- 来源:
产生自测序仪的原始测序数据,文件大小依照不同的测序量(或测序深度)而有很大差异,文件后缀通常都是.fastq
,.fq
或者.fq.gz
(gz压缩)。
- 构成:
每四行成为一个独立的单元,我们称之为read。
第一行:以‘@’
开头,是这一条read的名字,这个字符串是根据测序时的状态信息转换过来的,中间不会有空格,它是每一条read的唯一标识符。

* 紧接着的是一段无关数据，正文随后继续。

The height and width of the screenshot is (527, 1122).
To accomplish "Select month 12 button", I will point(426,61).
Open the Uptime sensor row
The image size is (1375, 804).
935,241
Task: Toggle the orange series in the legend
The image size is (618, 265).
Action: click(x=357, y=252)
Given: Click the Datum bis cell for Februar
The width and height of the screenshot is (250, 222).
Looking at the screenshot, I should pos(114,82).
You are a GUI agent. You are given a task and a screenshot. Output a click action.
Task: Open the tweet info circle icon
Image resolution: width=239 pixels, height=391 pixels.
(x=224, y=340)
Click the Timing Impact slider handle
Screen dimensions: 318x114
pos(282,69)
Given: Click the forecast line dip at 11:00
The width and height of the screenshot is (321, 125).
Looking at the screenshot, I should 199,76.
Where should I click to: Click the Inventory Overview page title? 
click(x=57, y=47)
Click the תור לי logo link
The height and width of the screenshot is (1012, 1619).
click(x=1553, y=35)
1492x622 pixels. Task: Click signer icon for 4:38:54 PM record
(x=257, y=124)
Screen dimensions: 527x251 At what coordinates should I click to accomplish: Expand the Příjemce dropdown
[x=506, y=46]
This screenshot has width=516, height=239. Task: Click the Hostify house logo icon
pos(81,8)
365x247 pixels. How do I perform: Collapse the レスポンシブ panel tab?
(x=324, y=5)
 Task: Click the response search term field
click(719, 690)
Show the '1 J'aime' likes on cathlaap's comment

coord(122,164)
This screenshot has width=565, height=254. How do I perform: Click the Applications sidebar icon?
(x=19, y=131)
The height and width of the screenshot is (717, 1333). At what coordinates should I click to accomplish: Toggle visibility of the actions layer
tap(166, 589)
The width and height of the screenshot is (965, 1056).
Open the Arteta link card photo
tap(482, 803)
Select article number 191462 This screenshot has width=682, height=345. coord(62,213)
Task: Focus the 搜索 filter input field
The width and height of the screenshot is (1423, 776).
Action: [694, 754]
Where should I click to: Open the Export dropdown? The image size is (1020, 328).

第二行:测序read的序列,N代表的是测序时那些无法被识别出来的碱基。
第三行:以“+”
开始,可以储存一些附加信息,一般是空的。
第四行:测序read的质量值,它描述的是每个测序碱基的可靠程度,用ASCII
码表示,越大说明测序的质量越好。公式:Q = -10log(p_error)
。即,质量值是测序错误率的对数(10为底数)乘以-10(并取整)。比如,如果该碱基的测序错误率是0.01,那么质量值就是20(俗称Q20)。为什么要用ASCII码来代表,直接用数字不行吗?行!但很难看 。并非所有的ASCII码都是可见的字符,为了能够让碱基的质量值表达出来,必须避开所有这些不可见字符。最简单的做法就是加上一个固定的整数(33)!我们把加33的的质量值体系称之为Phred33
。
- 质控的意义:以illumina为首的二代测序基本都是运用边合成边测序的技术。碱基的合成依靠的是化学反应,这使得碱基链可以不断地从5'端一直往3'端合成并延伸下去。但在这个合成的过程中随着合成链的增长,DNA聚合酶的效率会不断下降,特异性也开始变差,这就会带来一个问题——越到后面碱基合成的错误率就会越高。而测序数据的质量好坏会影响我们的下游分析。
一般我们可以从如下几个方面来分析:
·read各个位置的碱基质量值分布
好的结果是碱基质量值都基本都在大于30,而且波动很小。
·碱基的总体质量值分布
对于二代测序,最好是达到Q20的碱基要在95%以上(最差不低于90%),Q30要求大于85%(最差也不要低于80%)。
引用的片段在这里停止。